*** Selected extract ***

Friday, June 7, 2024

Review: "Flags on the Bayou," James Lee Burke


By Paul Carrier

Award-winning author James Lee Burke is best known for his long-running mystery series starring detective Dave Robicheaux, which includes two dozen novels (to date) that were released from 1987 through 2024.


The fictional Robicheaux lives and works in Louisiana, which also serves as the setting for Burke’s 2023 novel Flags on the Bayou. But there the similarity ends.


Unlike the Robicheaux novels, which are contemporary, Flags on the Bayou takes place during the Civil War, at a time when the Union controlled the Mississippi River and parts of Louisiana, including New Orleans.


Flags on the Bayou ostensibly centers on the murder and mutilation of Minos Suarez, a plantation owner who rented a slave, Hannah Laveau, from Charles Lufkin of the nearby Lady of the Lake Plantation. Suarez brought Laveau to his home and raped her. Shortly thereafter, he turned up dead.


Did Laveau kill Suarez in retalaition, or is someone else the culprit?


As the search for Suarez’s murderer drags on, the novel unfolds along various fronts and in episodic fashion. In fact, identifying Suarez’s killer becomes secondary to exploring the perspectives of several characters regarding other events, with chapters told from alternating viewpoints. They include the narrative voices of Laveau; a constable named Pierre Cauchon; and Yankee abolitionist Florence Milton, who lives and teaches  in Louisiana.


And the list goes on. There’s Wade Lufkin, Charles Lufkin’s nephew and a former Confederate surgeon’s assistant who becomes smitten with Laveau; Darla Babineaux, a free black woman who may be in love with Cauchon; and Colonel Carleton Hayes, the sickly, probably deranged leader of a notorious band of rebel irregulars known, in part, for hanging abolitionists.


This disparate cast shares nothing as a group beyond the fact that everyone in Flags on the Bayou is, in one way or another, grievously wounded, physically, psychologically, or both.

***

What to work on.
1 – In the review of "Flags on the Bayou," during what period does the novel take place?
2 – Pick up the "Flags on the Bayou" review after its last sentence and carry it forward.

*** Data listing ***

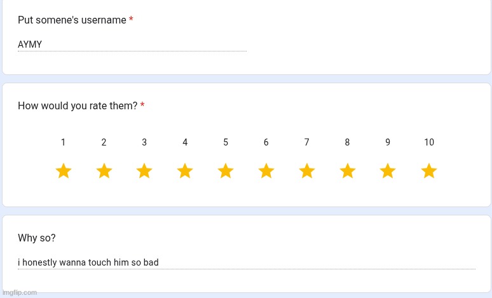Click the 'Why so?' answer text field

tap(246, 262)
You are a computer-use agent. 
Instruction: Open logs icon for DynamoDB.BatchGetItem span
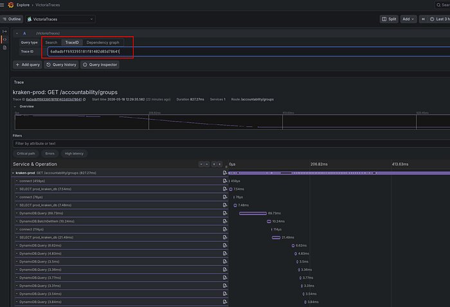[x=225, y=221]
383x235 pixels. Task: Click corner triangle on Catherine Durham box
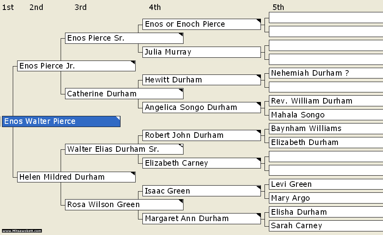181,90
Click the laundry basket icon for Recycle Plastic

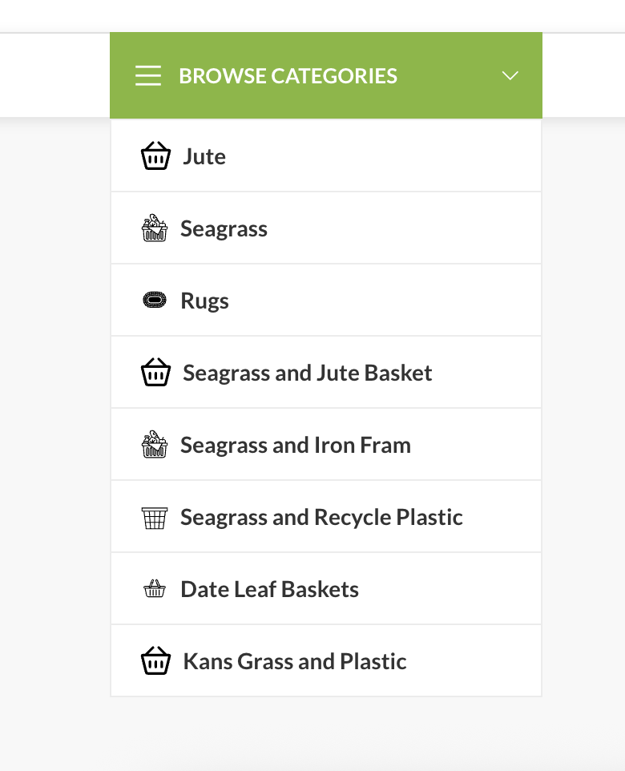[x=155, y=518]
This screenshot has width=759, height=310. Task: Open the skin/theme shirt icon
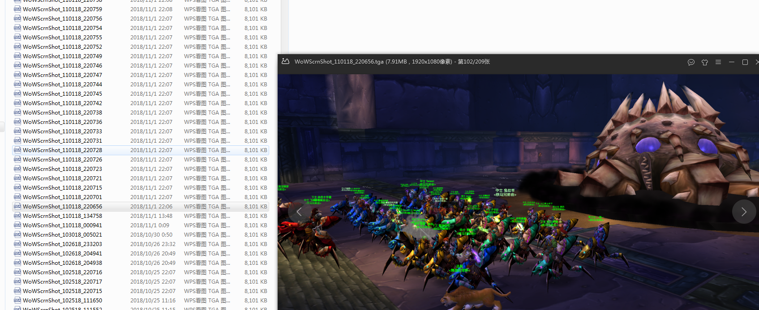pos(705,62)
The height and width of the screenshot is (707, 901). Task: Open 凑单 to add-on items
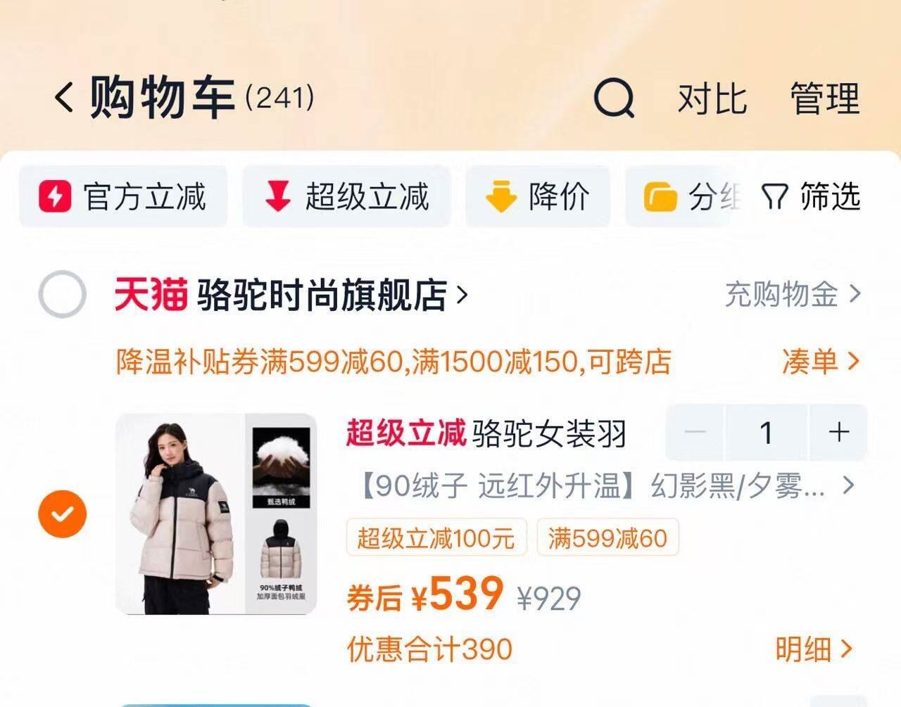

***
*** Data listing ***

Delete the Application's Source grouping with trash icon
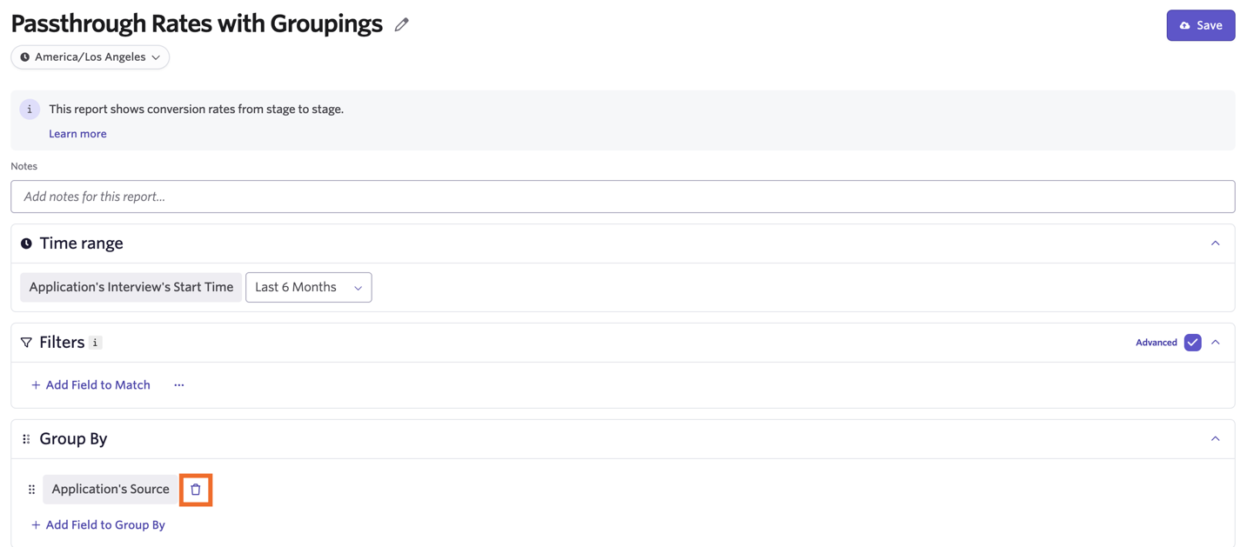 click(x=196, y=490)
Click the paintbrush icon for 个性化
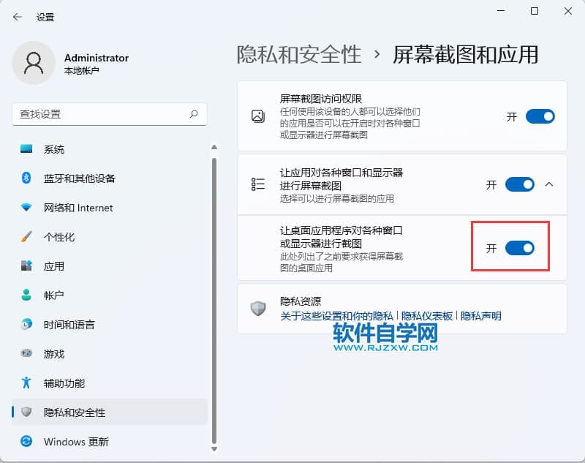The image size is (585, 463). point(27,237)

***

Written responses.
1 – During the Civil War, when the Union controlled the Mississippi River and parts of Louisiana, including New Orleans.

2 –
Laveau is desperate to be reunited with her lost son, but she and Milton find themselves on the run, suspects in the killing of three slave catchers and two other men. Cauchon resents the ill treatment he receives from wealthy whites, pines for Babineaux, and longs to be with his late mother and his childhood friends.


Wade Lufkin, who kills a Union soldier in the opening pages of the novel, is addicted to laudanum and whiskey. He and Cauchon are plagued by bitter memories of their military service, while Hayes worries about an infection that has disfigured his face, as well as the accelerating decline of his mental faculties.


Flags on the Bayou does not focus on the great battles of the Civil War, with massive armies marching into the history books. Instead Burke pulls us into the waterlogged maelstrom of southern Louisiana in wartime. It's a world plagued by lunacy and violence yet blessed with grace and dignity as well.


Burke says in his acknowledgments that he considers Flags on the Bayou his best work. With intriguing characters and a driving plot the novel is undeniably memorable, not least because of its colorful dialogue. One character describes Union Gen. Benjamin Butler as “a malignant pile of whale sperm,” for example. Another says there’s no escaping the evil that men do because “the devil ain’t down in a fiery pit. He’s right here.”